Bring a hat, you'll want it to block out the sun. Using sunscreen is great too but it's easy to forget to apply. Always putting on a hat (specifically a baseball hat with a bill) you can rotate it to block out the sun. Anytime you're in the sun for more than a few minutes you should align it to the sun. It also collapses easily into your bag. Much like with shirts I'm a fan of plain hats without logos or text.
It's important to get a lightweight laptop with good battery life. I use a Dell XPS 13 laptop at home, but I wanted a disposable laptop, so I also have a secondhand MacBook Air “burner” to carry around as well. Both would do a good job and there are probably others of comparable quality. Don't bring an external mouse or keyboard, they're totally redundant with the “good enough” trackpad and keyboard in your laptop (also you'll get funny looks if you use them in public). However if you plan on working a lot and require ergonomics, get a split keyboard as it'll be easier to pack.
Bring a pair of earbuds on your trip, instead of the more acoustically accurate $500 pair of studio headphones you use at work. A pair of headphones weigh a lot and take up a lot of room while a pair of earbuds can be rolled into a ball and shoved into your bag. At the end of the day you simply need them for private audio listening, and perhaps tele-conferencing (get a pair with a mic). The apple earpods are my favorite, they never fall out of my ears, but YMMV.

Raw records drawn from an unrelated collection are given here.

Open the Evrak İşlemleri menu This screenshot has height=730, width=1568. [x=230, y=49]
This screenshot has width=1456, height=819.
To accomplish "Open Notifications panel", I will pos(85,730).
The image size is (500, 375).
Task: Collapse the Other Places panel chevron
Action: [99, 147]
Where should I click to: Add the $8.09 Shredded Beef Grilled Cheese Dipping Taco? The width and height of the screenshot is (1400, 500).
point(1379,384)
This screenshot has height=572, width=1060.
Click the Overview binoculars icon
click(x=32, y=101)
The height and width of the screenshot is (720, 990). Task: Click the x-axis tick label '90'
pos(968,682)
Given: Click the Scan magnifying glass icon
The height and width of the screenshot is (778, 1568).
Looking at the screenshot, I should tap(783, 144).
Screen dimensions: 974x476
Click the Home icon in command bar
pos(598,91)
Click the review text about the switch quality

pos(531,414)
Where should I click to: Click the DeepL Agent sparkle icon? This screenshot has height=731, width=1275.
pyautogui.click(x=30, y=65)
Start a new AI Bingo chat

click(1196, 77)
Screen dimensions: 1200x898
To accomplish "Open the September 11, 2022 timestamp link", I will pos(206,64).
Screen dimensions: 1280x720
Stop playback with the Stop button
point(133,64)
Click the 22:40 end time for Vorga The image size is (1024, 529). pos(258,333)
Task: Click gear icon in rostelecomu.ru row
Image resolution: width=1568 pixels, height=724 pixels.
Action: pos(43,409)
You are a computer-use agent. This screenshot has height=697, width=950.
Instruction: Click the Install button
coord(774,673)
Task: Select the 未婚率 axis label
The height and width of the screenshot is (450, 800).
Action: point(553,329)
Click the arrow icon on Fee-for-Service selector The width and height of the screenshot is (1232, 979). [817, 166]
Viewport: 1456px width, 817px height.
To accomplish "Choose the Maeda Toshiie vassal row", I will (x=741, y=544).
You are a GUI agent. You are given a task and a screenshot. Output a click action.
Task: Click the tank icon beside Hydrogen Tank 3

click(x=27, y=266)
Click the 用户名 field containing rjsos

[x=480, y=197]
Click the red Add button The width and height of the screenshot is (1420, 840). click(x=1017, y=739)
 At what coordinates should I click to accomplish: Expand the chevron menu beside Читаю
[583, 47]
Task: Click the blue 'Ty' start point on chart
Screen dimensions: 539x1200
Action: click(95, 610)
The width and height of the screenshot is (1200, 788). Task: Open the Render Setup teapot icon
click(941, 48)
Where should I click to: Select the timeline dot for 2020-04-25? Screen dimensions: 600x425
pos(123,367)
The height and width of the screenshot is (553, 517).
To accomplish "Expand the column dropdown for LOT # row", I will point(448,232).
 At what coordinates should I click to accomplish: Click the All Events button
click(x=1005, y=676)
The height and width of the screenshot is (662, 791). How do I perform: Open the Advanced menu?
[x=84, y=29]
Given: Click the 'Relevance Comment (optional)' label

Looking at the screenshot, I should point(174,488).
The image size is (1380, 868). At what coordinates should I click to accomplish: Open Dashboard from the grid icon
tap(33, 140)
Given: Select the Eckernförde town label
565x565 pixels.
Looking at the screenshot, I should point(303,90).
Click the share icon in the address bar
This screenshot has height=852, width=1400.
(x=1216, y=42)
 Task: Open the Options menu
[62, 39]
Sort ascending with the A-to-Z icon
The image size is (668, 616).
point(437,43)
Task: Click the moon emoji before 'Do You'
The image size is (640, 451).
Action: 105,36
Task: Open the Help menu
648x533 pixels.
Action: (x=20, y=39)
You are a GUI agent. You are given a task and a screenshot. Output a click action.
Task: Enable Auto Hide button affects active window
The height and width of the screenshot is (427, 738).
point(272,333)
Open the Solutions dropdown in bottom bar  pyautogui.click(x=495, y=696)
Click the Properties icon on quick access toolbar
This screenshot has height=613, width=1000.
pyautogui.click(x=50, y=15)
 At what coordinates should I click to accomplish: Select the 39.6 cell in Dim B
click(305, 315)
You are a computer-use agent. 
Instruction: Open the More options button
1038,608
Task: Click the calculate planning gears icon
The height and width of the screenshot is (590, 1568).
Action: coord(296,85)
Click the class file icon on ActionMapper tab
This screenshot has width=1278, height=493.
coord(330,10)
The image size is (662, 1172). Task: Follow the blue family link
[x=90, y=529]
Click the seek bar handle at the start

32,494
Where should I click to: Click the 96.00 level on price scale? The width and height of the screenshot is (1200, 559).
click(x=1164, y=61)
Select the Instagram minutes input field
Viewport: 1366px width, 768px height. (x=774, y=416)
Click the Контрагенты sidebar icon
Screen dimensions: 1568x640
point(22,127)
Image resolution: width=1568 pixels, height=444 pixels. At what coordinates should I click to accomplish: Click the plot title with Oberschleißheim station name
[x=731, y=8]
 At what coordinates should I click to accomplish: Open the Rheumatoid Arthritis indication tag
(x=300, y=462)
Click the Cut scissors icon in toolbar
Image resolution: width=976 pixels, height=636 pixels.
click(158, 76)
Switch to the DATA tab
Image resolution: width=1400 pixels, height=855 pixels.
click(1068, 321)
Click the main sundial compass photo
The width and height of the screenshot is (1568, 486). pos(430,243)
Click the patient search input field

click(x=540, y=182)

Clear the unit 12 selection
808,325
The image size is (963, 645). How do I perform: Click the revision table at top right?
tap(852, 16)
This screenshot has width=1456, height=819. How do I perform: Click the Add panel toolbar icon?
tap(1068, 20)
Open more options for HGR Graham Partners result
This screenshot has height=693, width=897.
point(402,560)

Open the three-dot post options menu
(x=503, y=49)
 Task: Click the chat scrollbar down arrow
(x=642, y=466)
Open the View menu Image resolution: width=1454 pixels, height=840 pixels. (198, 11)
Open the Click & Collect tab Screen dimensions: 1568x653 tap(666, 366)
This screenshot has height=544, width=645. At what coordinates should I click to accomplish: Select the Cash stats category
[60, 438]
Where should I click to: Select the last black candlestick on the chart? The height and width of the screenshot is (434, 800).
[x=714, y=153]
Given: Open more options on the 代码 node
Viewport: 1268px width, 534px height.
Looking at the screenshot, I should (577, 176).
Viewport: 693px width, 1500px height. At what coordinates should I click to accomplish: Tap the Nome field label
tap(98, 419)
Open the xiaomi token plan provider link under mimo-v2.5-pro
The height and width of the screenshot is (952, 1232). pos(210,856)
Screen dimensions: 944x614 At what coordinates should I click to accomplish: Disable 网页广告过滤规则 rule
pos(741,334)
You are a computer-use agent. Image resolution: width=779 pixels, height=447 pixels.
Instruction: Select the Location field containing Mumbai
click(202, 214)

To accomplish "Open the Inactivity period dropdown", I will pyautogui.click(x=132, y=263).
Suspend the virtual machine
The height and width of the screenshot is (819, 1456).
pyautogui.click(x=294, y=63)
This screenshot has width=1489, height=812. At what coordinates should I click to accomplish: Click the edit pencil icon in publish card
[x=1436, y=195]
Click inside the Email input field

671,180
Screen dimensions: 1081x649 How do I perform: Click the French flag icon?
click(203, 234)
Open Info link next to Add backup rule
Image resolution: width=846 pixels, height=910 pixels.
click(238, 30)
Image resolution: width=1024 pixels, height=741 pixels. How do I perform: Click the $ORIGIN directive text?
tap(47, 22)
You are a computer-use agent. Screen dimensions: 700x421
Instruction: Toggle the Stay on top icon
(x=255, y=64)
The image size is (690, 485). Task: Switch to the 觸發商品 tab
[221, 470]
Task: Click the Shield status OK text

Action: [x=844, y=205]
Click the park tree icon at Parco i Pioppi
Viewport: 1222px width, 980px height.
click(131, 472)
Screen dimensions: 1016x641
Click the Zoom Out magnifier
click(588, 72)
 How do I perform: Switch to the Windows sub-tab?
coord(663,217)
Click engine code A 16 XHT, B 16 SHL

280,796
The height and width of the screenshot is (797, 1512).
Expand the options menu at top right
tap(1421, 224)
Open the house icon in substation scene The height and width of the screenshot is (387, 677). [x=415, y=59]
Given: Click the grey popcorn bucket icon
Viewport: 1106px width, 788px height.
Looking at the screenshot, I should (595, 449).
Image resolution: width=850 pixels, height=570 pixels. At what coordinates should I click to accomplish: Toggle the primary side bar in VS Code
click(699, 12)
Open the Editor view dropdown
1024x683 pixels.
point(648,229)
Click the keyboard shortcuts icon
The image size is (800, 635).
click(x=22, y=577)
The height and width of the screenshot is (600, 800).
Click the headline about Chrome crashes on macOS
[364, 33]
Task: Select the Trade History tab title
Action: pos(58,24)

Never forget ABC: Always Be Charging. This is where the trip becomes a resource management minigame. Ideally you only have a single wall adapter, additional ones add weight. In my case I need to charge a MacBook Air, a USB-C Android phone, and a USB-B battery. Ideally you could have entirely USB-C devices and fewer cables, like a MacBook or new XPS13 laptop, unfortunately I can't find a USB-C battery. One common pattern is that I walk around a city and occasionally charge my phone with the battery, try to go to bed with 100% phone charge, and keep the battery charging on a desk while I sleep with the phone in a pocket. This is good as it minimizes the amount of valuables left unattended, especially if in a hostel. I also found that in Europe it's rare to find power ports as compared to the US.
Bring a high capacity external battery! These things will save your life. I have this 10,000 MwH battery by Anker. This battery can quickly charge my Android and has enough juice to charge the entire phone at least twice. It has a button which will tell you how full it is. It charges pretty quickly as well, normally I'll get to about 75% by the end of the night and it can charge in an hour. When I'm at a hotel I'll plug in the laptop, and charge the battery and phone from the laptop. This isn't as efficient but by morning everything should be at 100%.
Protip: Whenever you don't need to make use of your network connection, put your phone in Airplane mode. This will massively save on battery life. Try to keep the backlight low as well. If using an Android, enable the Battery Saver feature (iPhones don't have such a feature but they use less power and don't need it). And finally I'd recommend against walking around listening to music, it's both a drain on battery and hides the sounds of the cool new world you're visiting.
Americans: You should absolutely switch to a carrier which uses GSM, like T-Mobile. The support for this carrier has been great in the countries I've visited. I had a Sprint iPhone for my trips to Ireland and Canada, and as soon as I crossed the border it became a paperweight.